Durante a solenidade de inauguração, a vice-governadora do Distrito Federal, Celina Leão, ressaltou o impacto direto da Telessaúde na organização da rede e na experiência do cidadão. “Hoje temos o monitoramento de 100% das filas e dos atendimentos realizados nos nossos hospitais. A Telessaúde amplia o número de atendimentos, reduz filas e gera ganho de eficiência de quase 40% na assistência. Até março, todas as UPAs do DF contarão com teleatendimento, garantindo mais acesso, eficiência e dignidade para a população”, afirma.
Segundo a vice-governadora, o Complexo representa uma mudança estrutural na gestão da saúde pública. “Essa entrega une inovação, planejamento e sensibilidade social. Investir em Telessaúde é organizar a rede e fortalecer o cuidado com quem mais precisa. O Distrito Federal segue avançando para se tornar referência em eficiência, inovação e humanização no SUS”, destaca.
Planejamento, dados e gestão orientada a resultados

Para o presidente do IgesDF, Cleber Monteiro, o novo Complexo simboliza a consolidação de um modelo assistencial mais integrado e resolutivo. “Hoje entregamos mais do que um espaço físico. Entregamos um novo modo de organizar o cuidado no Distrito Federal, baseado em planejamento, integração da rede e uso responsável da tecnologia”, ressalta.
O presidente detalhou que a Telessaúde é resultado de um planejamento iniciado no ano anterior, com definição de fluxos, protocolos assistenciais, capacitação das equipes e integração entre UPAs e hospitais. “Nada foi improvisado. Entre maio de 2025 e janeiro de 2026, realizamos mais de 13.600 teleconsultas nas UPAs do DF, com redução do tempo de permanência dos pacientes, melhor organização dos fluxos e aumento da resolutividade clínica”, pontua.
Cleber Monteiro também reforçou a importância estratégica da Teleconsulta Pediátrica, iniciada já no primeiro mês do ano. “A antecipação dessa entrega é uma resposta à sazonalidade das doenças respiratórias e a um desafio nacional, que é a escassez de pediatras. Utilizamos a tecnologia como aliada do cuidado e da vida, respeitando o tempo do paciente e valorizando o trabalho das equipes de saúde”, enfatiza.
Tecnologia aplicada ao cuidado de baixa complexidade
A gerente de Comando Estratégico do IgesDF, Lilian Santos, explicou que a teleconsulta reorganiza o fluxo assistencial nas UPAs e qualifica o atendimento aos pacientes de menor complexidade. “O paciente classificado como verde tem a possibilidade de ser atendido por um médico a distância. Esse profissional escuta, avalia, orienta, prescreve e acompanha, garantindo uma assistência rápida, segura e resolutiva”, reforça.
Segundo Lilian, a implantação do Complexo representa um avanço concreto na qualidade assistencial da rede. “A teleconsulta eleva o padrão do cuidado ao aplicar tecnologia de forma estratégica na assistência de baixa complexidade, assegurando que o paciente receba atendimento no tempo adequado, dentro das UPAs”, completa.

Estrutura estratégica e governança assistencial
Projetado para operar de forma contínua e acompanhar a expansão dos serviços, o Complexo de Telessaúde conta com 14 baias individuais, estruturadas com controle acústico, privacidade e estabilidade tecnológica, garantindo segurança e qualidade nos atendimentos remotos.
Além da teleconsulta, o espaço centraliza a teleinterconsulta, conectando médicos das UPAs a especialistas dos hospitais da rede IgesDF, como o Hospital de Base, o Hospital Regional de Santa Maria e o Hospital Cidade do Sol.
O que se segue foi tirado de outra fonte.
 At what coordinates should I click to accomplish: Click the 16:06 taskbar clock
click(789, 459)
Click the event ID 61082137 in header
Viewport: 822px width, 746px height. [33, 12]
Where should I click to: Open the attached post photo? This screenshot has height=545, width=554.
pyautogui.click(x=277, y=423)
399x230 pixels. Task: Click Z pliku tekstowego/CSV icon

A integração contribui para diagnósticos mais ágeis, fortalece as equipes da ponta e evita transferências desnecessárias. “O modelo qualifica a tomada de decisão e amplia a resolutividade da rede”, detalha Lilian Santos.
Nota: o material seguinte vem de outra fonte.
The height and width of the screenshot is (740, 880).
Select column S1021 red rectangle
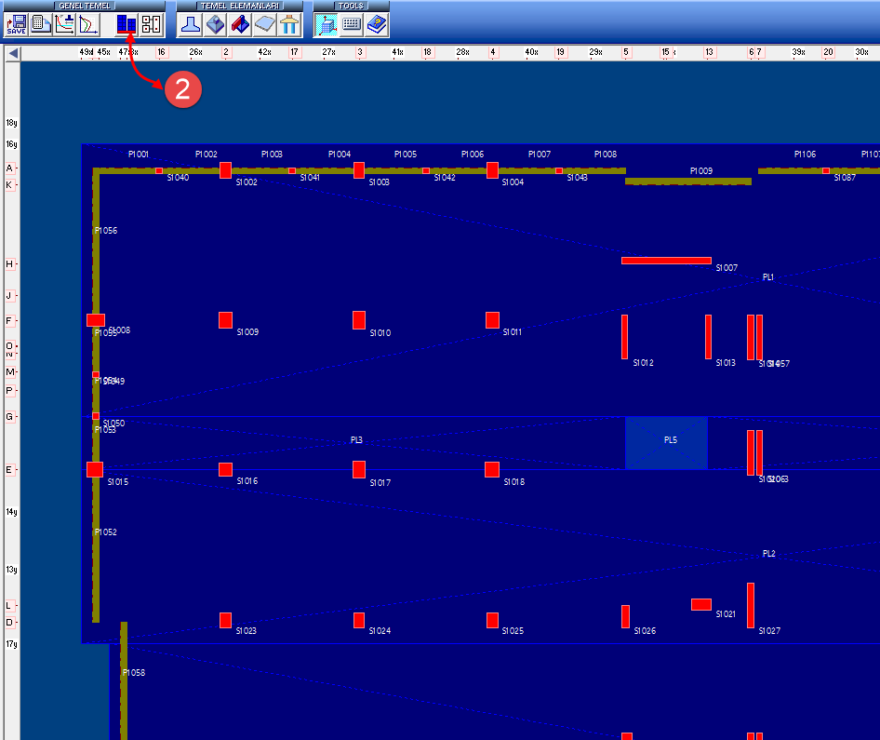(701, 604)
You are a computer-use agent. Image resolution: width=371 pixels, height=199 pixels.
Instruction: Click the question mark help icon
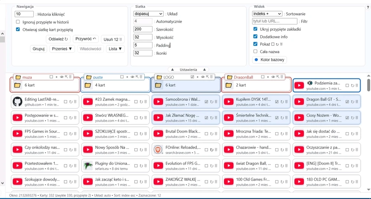[x=368, y=7]
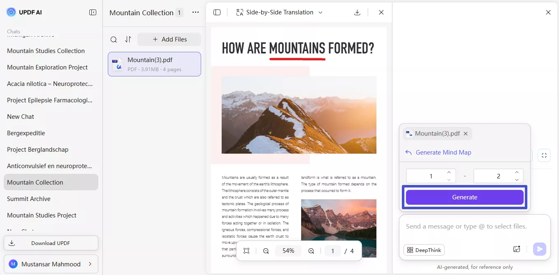Zoom in on the PDF page
Viewport: 559px width, 275px height.
(x=311, y=250)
Impacto direto na redução de filas e no acesso

Na prática, os resultados já se refletem na rotina das unidades. Pacientes com quadros de menor complexidade passam por avaliação remota e, quando indicado, recebem alta sem a necessidade de atendimento presencial, contribuindo para a redução de filas e do tempo de espera.
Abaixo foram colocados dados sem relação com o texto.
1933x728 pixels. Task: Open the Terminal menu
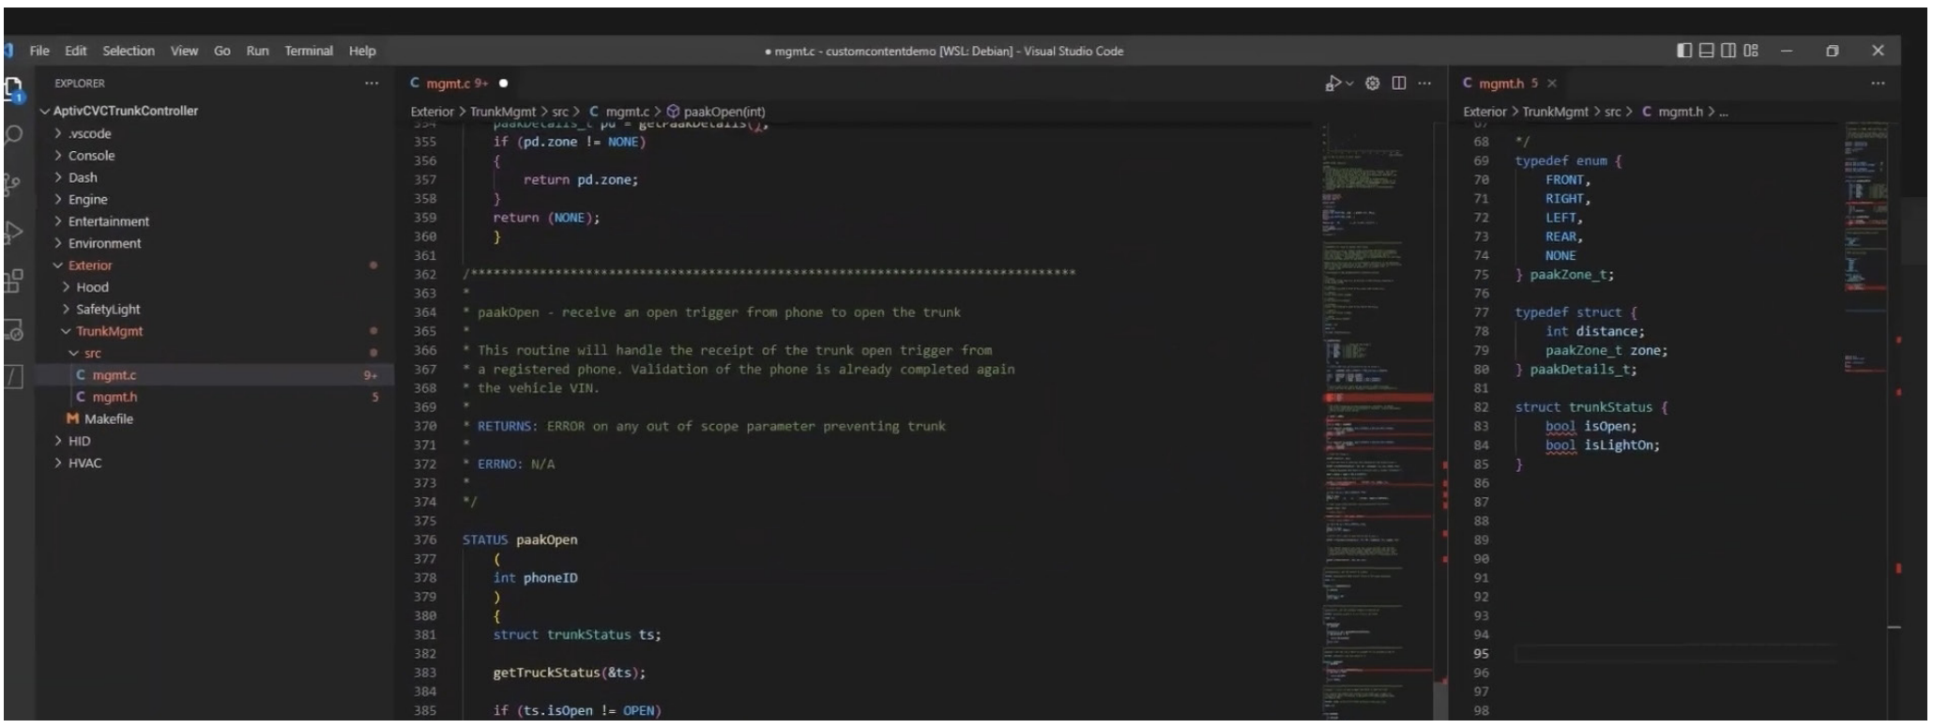pos(309,51)
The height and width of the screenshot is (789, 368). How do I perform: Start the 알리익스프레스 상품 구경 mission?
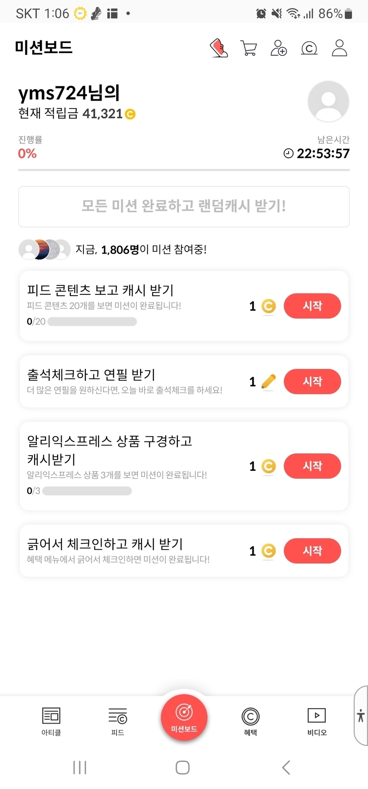[x=312, y=466]
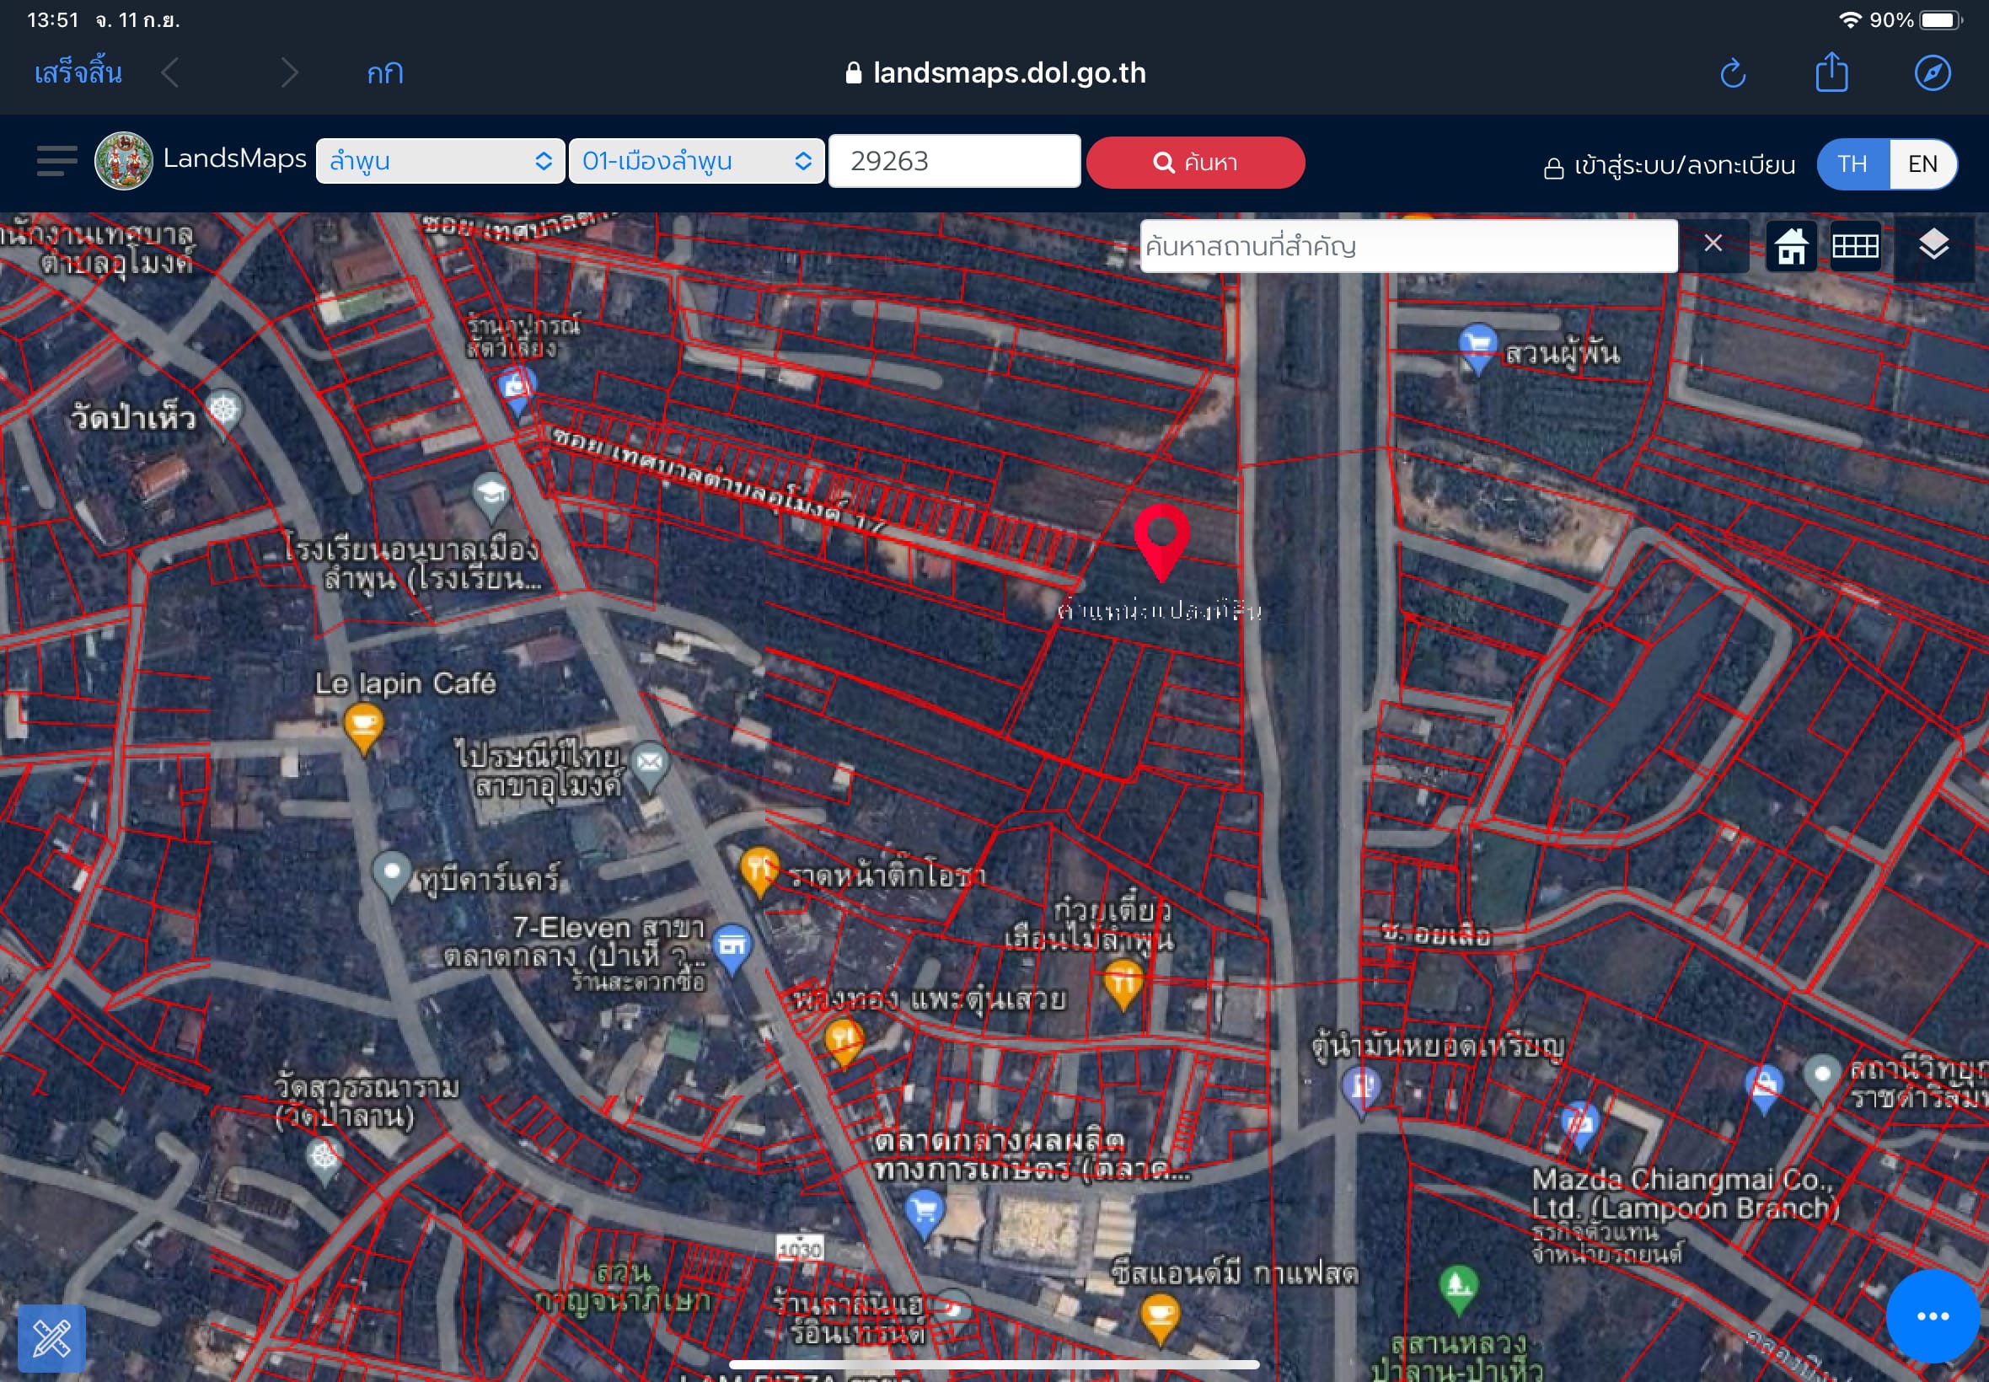
Task: Open the เข้าสู่ระบบ/ลงทะเบียน login link
Action: 1669,165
Para Cleber Monteiro, o Complexo de Telessaúde materializa o compromisso institucional do IgesDF com o fortalecimento do SUS. “Estamos estruturando uma rede pública mais integrada, eficiente e centrada no paciente, utilizando a tecnologia de forma responsável para organizar a rede, ampliar o acesso e fortalecer a experiência do cidadão no SUS”, conclui.